- **Directive**
Rewrite the listing from its start through the line that contains "coordinates (1529, 70).", replacing "coordinate pair" with "point" and leaving everything else unchanged.

§

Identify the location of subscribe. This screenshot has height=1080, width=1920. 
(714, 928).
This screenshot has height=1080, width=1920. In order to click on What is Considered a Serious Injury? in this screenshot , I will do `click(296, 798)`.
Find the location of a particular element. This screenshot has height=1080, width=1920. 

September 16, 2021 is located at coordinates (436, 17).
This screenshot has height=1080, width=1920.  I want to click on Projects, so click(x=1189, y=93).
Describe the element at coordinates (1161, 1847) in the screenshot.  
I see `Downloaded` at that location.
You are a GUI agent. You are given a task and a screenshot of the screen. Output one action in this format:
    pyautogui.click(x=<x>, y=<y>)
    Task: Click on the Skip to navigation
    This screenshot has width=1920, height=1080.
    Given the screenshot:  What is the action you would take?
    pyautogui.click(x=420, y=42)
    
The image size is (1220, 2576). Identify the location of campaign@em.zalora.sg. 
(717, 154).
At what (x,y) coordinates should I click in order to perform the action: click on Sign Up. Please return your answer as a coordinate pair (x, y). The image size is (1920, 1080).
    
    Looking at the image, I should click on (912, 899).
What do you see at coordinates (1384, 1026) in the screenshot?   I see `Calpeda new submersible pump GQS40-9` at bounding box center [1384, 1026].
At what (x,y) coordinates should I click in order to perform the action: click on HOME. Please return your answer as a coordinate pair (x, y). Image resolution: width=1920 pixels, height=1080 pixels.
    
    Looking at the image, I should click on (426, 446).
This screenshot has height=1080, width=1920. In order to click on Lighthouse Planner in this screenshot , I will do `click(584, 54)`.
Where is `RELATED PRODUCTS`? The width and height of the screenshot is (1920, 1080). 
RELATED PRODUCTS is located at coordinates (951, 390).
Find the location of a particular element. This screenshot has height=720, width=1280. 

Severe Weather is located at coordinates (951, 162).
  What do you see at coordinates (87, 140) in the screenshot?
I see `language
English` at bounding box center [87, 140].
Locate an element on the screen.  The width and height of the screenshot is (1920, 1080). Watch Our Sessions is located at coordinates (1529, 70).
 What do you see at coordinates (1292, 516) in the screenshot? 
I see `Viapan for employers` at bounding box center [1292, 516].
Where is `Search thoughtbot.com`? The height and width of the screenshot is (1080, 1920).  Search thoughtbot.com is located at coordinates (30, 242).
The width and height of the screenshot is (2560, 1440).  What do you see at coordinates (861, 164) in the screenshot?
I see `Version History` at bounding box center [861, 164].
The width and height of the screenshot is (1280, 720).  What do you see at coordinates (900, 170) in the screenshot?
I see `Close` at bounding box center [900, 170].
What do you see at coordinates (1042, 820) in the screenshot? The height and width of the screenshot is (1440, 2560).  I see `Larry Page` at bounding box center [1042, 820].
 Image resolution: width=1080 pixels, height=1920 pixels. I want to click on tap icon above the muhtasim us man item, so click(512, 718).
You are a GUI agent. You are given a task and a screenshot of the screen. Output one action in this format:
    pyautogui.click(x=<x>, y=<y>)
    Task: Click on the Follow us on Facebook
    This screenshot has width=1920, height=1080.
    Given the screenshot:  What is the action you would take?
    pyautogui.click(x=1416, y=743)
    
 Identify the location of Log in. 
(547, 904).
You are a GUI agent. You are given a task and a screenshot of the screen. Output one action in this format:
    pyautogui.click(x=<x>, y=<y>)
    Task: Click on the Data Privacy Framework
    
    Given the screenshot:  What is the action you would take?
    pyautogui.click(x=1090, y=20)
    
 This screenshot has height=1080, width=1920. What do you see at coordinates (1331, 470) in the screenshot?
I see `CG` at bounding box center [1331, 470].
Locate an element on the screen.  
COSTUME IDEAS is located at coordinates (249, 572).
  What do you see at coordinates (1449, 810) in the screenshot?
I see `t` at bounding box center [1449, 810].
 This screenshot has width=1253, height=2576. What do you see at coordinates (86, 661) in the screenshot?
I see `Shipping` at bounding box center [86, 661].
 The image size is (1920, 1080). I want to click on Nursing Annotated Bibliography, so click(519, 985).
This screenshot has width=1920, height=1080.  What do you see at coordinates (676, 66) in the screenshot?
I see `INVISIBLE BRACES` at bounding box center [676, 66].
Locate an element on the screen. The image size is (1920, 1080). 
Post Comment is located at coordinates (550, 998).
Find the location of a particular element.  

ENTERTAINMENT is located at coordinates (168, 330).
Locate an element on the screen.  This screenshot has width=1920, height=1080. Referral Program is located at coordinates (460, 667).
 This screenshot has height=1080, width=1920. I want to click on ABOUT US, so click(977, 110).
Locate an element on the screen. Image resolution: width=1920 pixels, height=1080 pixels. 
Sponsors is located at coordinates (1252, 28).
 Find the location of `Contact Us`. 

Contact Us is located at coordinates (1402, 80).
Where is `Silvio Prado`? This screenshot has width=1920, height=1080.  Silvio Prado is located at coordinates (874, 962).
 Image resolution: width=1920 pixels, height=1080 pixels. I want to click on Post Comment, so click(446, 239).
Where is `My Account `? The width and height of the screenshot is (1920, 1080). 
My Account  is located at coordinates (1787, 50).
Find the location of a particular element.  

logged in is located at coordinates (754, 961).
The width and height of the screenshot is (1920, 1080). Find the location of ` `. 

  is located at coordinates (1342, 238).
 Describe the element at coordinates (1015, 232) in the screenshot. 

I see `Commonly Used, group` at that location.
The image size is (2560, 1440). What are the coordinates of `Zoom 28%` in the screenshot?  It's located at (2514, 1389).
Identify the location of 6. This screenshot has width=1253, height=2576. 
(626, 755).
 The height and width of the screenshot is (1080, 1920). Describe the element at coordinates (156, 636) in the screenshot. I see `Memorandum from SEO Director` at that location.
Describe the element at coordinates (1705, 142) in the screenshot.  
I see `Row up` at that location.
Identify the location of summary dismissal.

§

- **Result of the exercise**
Identify the location of subscribe. This screenshot has height=1080, width=1920. 
(714, 928).
This screenshot has height=1080, width=1920. In order to click on What is Considered a Serious Injury? in this screenshot , I will do `click(296, 798)`.
Find the location of a particular element. This screenshot has height=1080, width=1920. 

September 16, 2021 is located at coordinates (436, 17).
This screenshot has height=1080, width=1920.  I want to click on Projects, so click(x=1189, y=93).
Describe the element at coordinates (1161, 1847) in the screenshot.  
I see `Downloaded` at that location.
You are a GUI agent. You are given a task and a screenshot of the screen. Output one action in this format:
    pyautogui.click(x=<x>, y=<y>)
    Task: Click on the Skip to navigation
    This screenshot has width=1920, height=1080.
    Given the screenshot:  What is the action you would take?
    pyautogui.click(x=420, y=42)
    
The image size is (1220, 2576). Identify the location of campaign@em.zalora.sg. 
(717, 154).
At what (x,y) coordinates should I click in order to perform the action: click on Sign Up. Please return your answer as a point (x, y). The image size is (1920, 1080).
    
    Looking at the image, I should click on (912, 899).
What do you see at coordinates (1384, 1026) in the screenshot?   I see `Calpeda new submersible pump GQS40-9` at bounding box center [1384, 1026].
At what (x,y) coordinates should I click in order to perform the action: click on HOME. Please return your answer as a point (x, y). Image resolution: width=1920 pixels, height=1080 pixels.
    
    Looking at the image, I should click on (426, 446).
This screenshot has height=1080, width=1920. In order to click on Lighthouse Planner in this screenshot , I will do `click(584, 54)`.
Where is `RELATED PRODUCTS`? The width and height of the screenshot is (1920, 1080). 
RELATED PRODUCTS is located at coordinates (951, 390).
Find the location of a particular element. This screenshot has height=720, width=1280. 

Severe Weather is located at coordinates (951, 162).
  What do you see at coordinates (87, 140) in the screenshot?
I see `language
English` at bounding box center [87, 140].
Locate an element on the screen.  The width and height of the screenshot is (1920, 1080). Watch Our Sessions is located at coordinates (1529, 70).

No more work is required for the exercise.